Task statement: Please copy out every line of the listing below in which the word "product" appears.
=== Available records ===
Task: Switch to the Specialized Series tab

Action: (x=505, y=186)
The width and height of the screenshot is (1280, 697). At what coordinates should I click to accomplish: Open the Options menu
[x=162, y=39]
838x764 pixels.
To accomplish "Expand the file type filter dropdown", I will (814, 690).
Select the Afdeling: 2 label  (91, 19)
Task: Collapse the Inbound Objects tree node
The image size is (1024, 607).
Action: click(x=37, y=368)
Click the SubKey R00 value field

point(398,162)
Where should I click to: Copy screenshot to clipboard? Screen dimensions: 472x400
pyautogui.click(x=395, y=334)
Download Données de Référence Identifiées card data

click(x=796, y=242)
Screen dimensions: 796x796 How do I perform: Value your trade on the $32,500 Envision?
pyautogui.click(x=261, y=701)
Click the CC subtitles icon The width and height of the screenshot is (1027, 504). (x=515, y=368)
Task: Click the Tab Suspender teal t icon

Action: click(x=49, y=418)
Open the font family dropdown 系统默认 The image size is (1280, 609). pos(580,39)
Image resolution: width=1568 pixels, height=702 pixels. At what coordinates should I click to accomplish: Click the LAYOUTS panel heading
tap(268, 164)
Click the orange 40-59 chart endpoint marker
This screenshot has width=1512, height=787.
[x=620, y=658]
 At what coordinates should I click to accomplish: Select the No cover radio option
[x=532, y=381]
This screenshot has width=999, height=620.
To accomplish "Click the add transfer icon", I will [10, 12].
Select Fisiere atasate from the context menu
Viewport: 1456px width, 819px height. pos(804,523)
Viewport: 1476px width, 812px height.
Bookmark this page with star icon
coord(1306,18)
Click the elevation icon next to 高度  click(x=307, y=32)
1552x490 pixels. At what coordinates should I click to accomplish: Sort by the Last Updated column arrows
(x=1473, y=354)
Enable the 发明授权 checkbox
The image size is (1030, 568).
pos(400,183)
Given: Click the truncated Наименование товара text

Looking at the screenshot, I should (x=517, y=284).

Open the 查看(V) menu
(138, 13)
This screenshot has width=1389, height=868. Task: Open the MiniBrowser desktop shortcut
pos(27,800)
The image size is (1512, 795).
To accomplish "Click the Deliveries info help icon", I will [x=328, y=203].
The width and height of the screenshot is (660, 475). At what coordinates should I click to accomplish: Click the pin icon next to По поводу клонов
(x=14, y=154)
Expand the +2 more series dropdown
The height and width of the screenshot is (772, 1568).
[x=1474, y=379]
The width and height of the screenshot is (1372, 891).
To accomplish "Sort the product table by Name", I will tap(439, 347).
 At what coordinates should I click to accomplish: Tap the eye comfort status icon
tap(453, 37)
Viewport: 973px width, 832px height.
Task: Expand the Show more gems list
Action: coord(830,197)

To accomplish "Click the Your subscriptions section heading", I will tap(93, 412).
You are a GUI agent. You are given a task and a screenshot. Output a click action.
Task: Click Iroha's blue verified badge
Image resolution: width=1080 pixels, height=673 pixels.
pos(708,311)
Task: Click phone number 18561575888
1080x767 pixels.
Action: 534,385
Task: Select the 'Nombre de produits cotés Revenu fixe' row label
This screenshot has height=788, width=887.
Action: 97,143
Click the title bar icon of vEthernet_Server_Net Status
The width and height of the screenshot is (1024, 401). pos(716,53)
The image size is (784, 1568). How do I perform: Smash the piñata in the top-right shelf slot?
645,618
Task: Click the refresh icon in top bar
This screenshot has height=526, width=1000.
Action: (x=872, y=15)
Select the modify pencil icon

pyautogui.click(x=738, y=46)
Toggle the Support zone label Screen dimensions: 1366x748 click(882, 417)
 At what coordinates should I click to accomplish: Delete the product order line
===
Task output:
To accomplish "Sort the product table by Name", I will tap(439, 347).
 At what coordinates should I click to accomplish: Delete the product order line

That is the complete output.